In part the trouble between Grant and Halleck was due to the inevitable friction that accompanies troop movements in wartime. After Donelson’s surrender, the two men lost contact. For over a week they lost communication without realizing it. On February 25 Halleck instructed Grant to assemble his army at Fort Henry preparatory to moving up the Tennessee.36 Grant did not receive the message and continued to focus on the Cumberland. Halleck thought Nelson’s division was at Clarksville and Smith’s at Fort Henry. Grant, unaware of Halleck’s instructions, sent Nelson to Nashville and acquiesced when Buell called for Smith.
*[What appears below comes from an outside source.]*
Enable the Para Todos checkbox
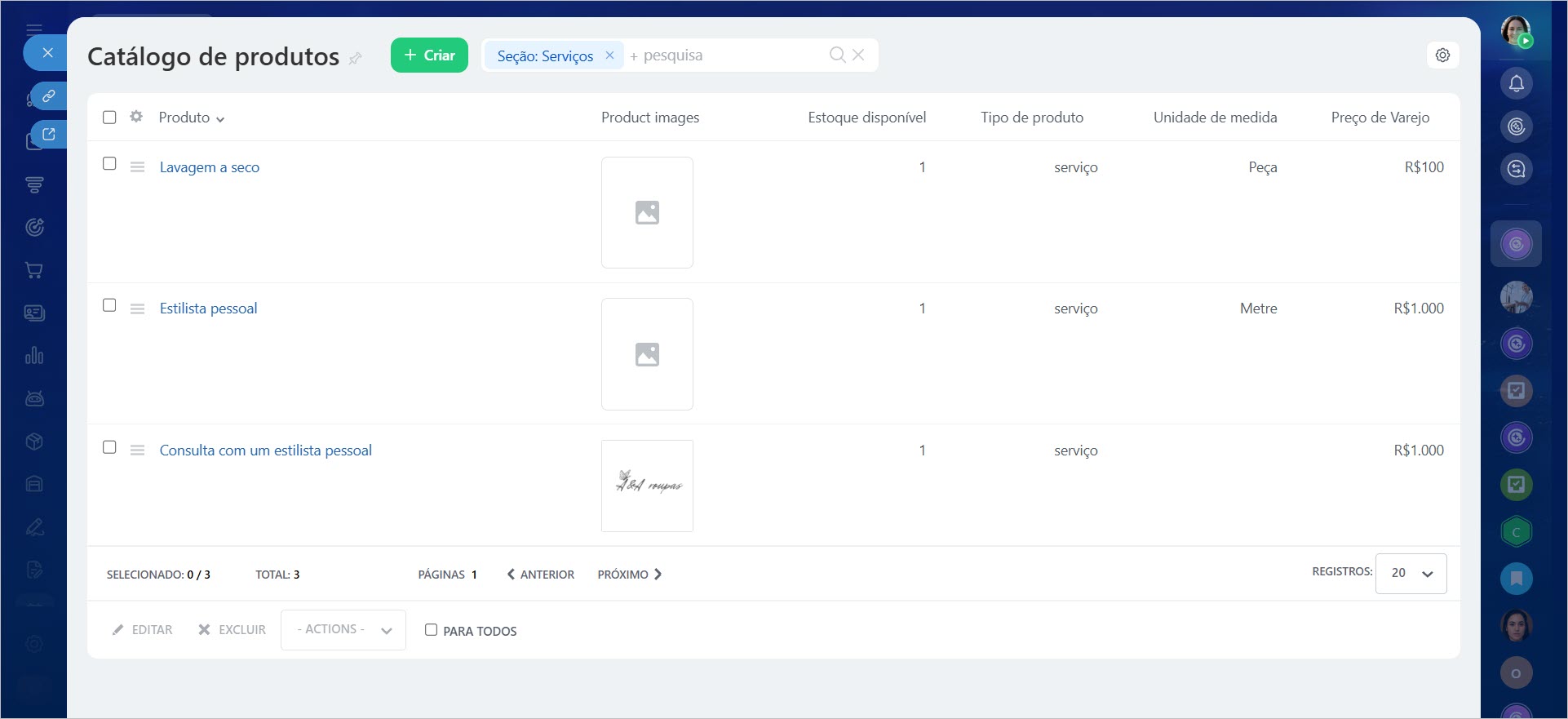 pos(431,630)
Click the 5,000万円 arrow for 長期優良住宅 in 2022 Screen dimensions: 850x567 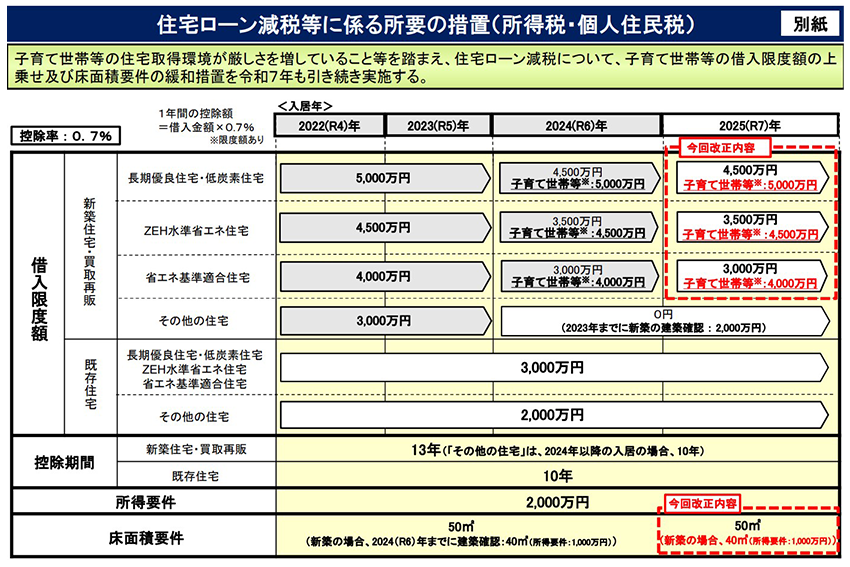coord(383,180)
On his part, Grant reported regularly on the status of his command to Cullum in Cairo but the messages were not forwarded to St. Louis. Repeatedly Grant cautioned headquarters about the need for fresh beef and potatoes to curb the dysentery (“the Tennessee quickstep”) that had become prevalent among his troops, and he reported the Nashville deployment of Nelson and Smith as soon as it occurred.37 Halleck was not informed. In effect, both men were operating in the dark. Halleck did not realize Grant had not received his instructions, and Grant, with no orders from St. Louis, was operating as he usually did in such circumstances, seeking out the enemy army and edging toward it.

Much of the difficulty lay with the military telegraph system, which was run by civilian operators outside the jurisdiction of local commanders. The operators reported directly to the superintendent of military telegraphs in Washington, who was answerable only to the secretary of war.III In his Memoirs Grant wrote that the telegraph operator at Paducah proved to be a Confederate sympathizer who deliberately did not relay Halleck’s messages. Grant claimed the operator deserted his post, taking the messages with him.38 Whatever the reason, there can be no doubt the system was so unreliable that Grant and Halleck simply lost contact.

On March 4, armed with the support of McClellan and Stanton, Halleck wired Grant to place C. F. Smith in command of the expedition up the Tennessee. The object was to destroy Confederate rail and telegraph communications in the vicinity of Eastport and Corinth, Mississippi, and then withdraw. Grant was told to avoid a full-scale engagement. “It will be better to retreat than to risk a general battle.”39 Meanwhile, Grant was to remain at Fort Henry. He was not relieved of command—Halleck scrupulously sent his instructions to Smith through Grant—but he was prevented from leading the troops himself. It was a slap on the wrist. “Why do you not obey my orders to report the strength and positions of your command?” asked Halleck.40

For Grant, Halleck’s telegram was a lightning bolt.41 Until then, he was unaware he had incurred his commander’s displeasure. After returning from Nashville, he had written Julia he considered Halleck “one of the greatest men of the age. There are not two men in the United States who I would prefer serving under to McClellan and Halleck.”42 Pulled up short, Grant told Halleck the expedition would be sent under the command of General Smith “as directed.”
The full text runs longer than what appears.